• **Task to carry out**
List every line in the material below that contains the string "width".

• **Provided data**
----

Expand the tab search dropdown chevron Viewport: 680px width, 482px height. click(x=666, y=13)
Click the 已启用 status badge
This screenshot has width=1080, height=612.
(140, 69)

----

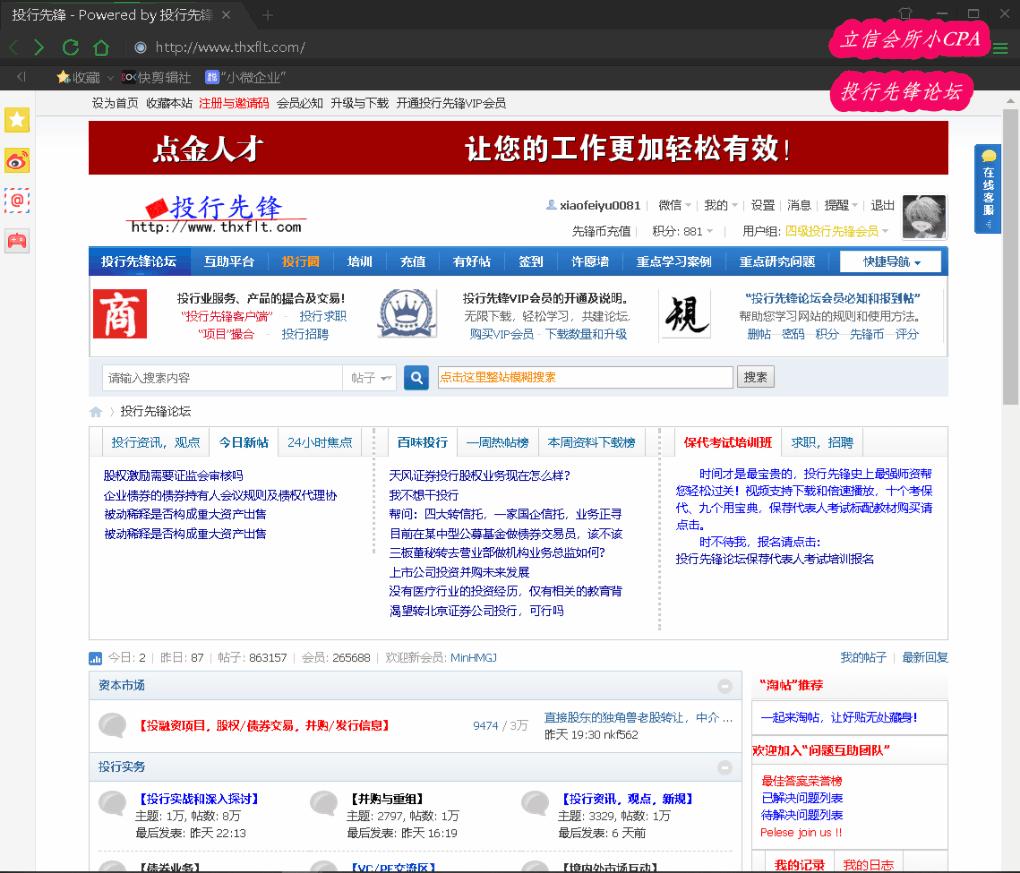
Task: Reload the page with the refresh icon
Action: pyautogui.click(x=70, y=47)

----

• **Exercise answer**
Expand the tab search dropdown chevron Viewport: 680px width, 482px height. click(x=666, y=13)
This screenshot has width=1080, height=612.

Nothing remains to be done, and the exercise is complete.